Le fils se maria trois mois plus tard. L’on divisa la maison en deux. Les parents et leur fille en occupaient une moitié et le jeune ménage l’autre moitié.

Le père Bénoni mourut l’année suivante. La mère et la fille continuèrent à vivre de la moitié du revenu de la ferme. Ce furent alors des jours de calme et de paix comme les deux femmes pouvaient en désirer. Elles étaient là tassées dans leur petite vie, dans leur vieille petite maison, dans leurs vieilles petites habitudes. Leur existence était aussi silencieuse et calfeutrée que peuvent la souhaiter une très vieille femme et une vieille fille. Elles étaient comme dans une oasis bienheureuse où les rumeurs du monde extérieur n’arrivaient pas. Toujours, par la suite, Françoise devait se rappeler avec une douloureuse nostalgie cette période de sa vie.

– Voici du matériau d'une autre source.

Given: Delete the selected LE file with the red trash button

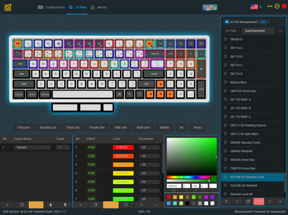Looking at the screenshot, I should tap(259, 201).
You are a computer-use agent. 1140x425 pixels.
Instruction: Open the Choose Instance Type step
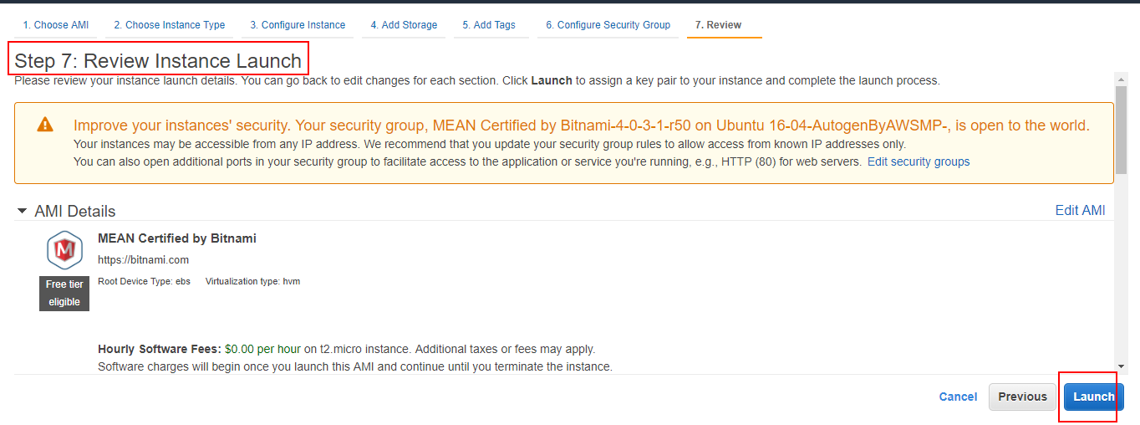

Assise devant l’étroite fenêtre par laquelle on apercevait, l’hiver, la campagne blanche, sévère, triste et glaciale, la mère maintenant dans ses quatre-vingts ans, ses lunettes sur le nez, lisait dans son paroissien habillé d’alpaga noir, les prières qu’elle connaissait depuis tant d’années. Parfois, elle prenait une pomme, mais comme elle n’avait plus de dents pour la croquer, elle la coupait en deux et, avec un couteau, grattait patiemment le fruit qu’elle mangeait ainsi en purée. Pendant ce temps, la fille se berçait, se tricotait des bas de laine.

Pendant longtemps, il n’y avait eu dans leur appartement d’autre bruit que le monotone tic tac de la pendule, que le sifflement de l’eau qui bouillait à la journée dans le « canard » sur le poêle. Outre les deux femmes la seule autre vie dans la pièce était un canari dans sa cage, le chat qui dormait sur les genoux de Françoise et le plant de géranium posé sur le cadre de la fenêtre.